## WORK ITEM
Could you please reproduce every record below exactly, leaving out the pictures?

(Collected data)
- Opening Delimiter -
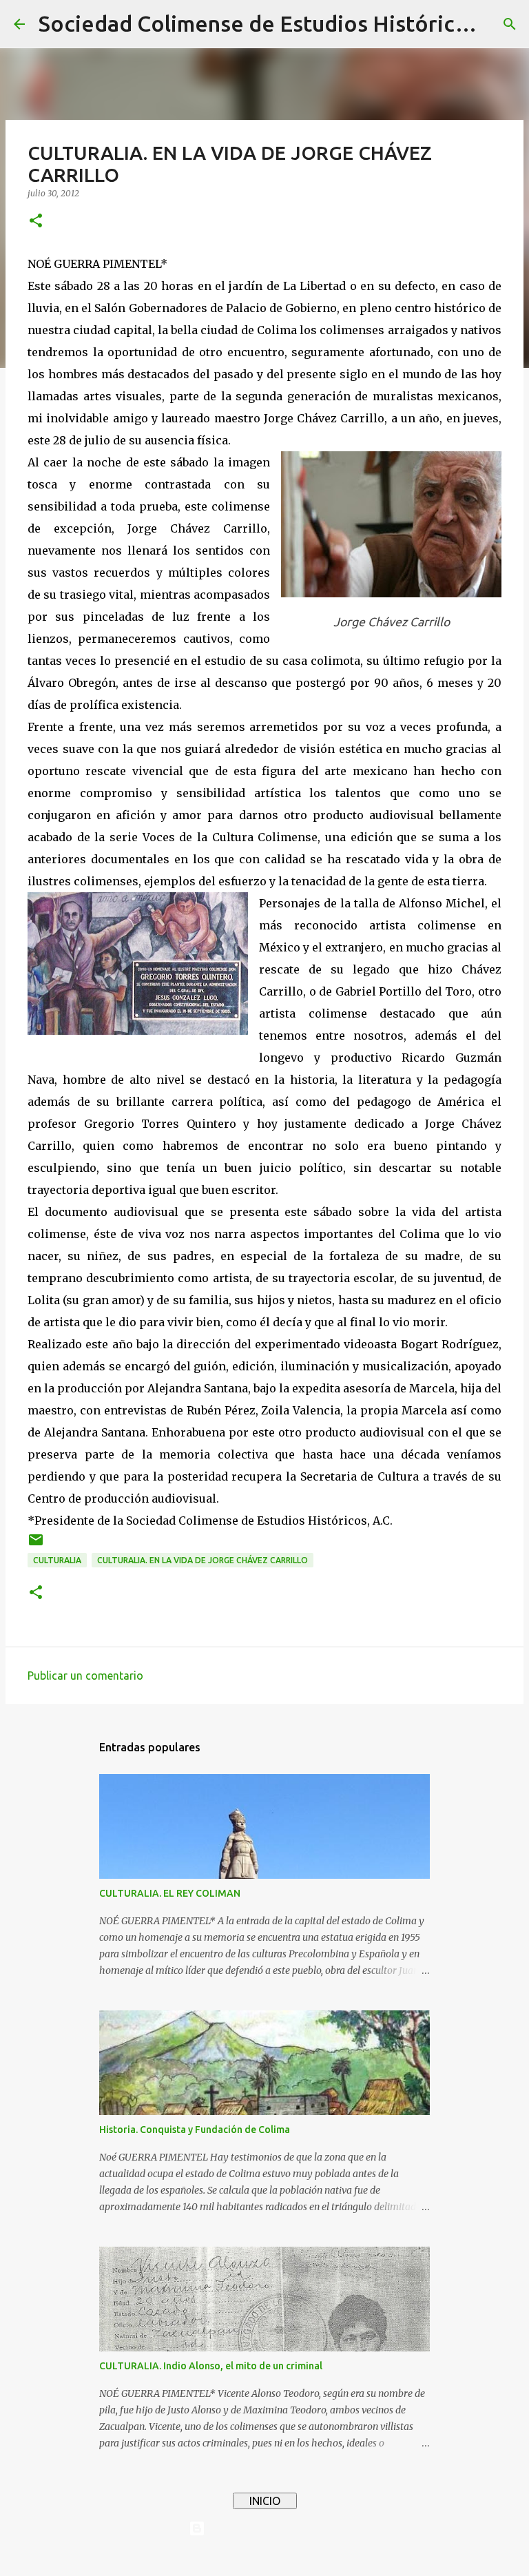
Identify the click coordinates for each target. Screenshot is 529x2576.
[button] (36, 221)
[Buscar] (509, 24)
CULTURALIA (57, 1560)
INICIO (264, 2501)
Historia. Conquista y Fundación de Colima (194, 2129)
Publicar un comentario (85, 1675)
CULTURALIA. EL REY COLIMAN (169, 1893)
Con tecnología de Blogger (272, 2528)
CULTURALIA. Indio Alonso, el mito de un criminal (210, 2365)
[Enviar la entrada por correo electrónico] (36, 1545)
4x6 (306, 2557)
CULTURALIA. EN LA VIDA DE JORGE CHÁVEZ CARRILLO (202, 1560)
- Closing Delimiter -
## EXERCISE RESPONSE
Identify the click coordinates for each target. Screenshot is 529x2576.
[button] (36, 221)
[Buscar] (509, 24)
CULTURALIA (57, 1560)
INICIO (264, 2501)
Historia. Conquista y Fundación de Colima (194, 2129)
Publicar un comentario (85, 1675)
CULTURALIA. EL REY COLIMAN (169, 1893)
Con tecnología de Blogger (272, 2528)
CULTURALIA. Indio Alonso, el mito de un criminal (210, 2365)
[Enviar la entrada por correo electrónico] (36, 1545)
4x6 (306, 2557)
CULTURALIA. EN LA VIDA DE JORGE CHÁVEZ CARRILLO (202, 1560)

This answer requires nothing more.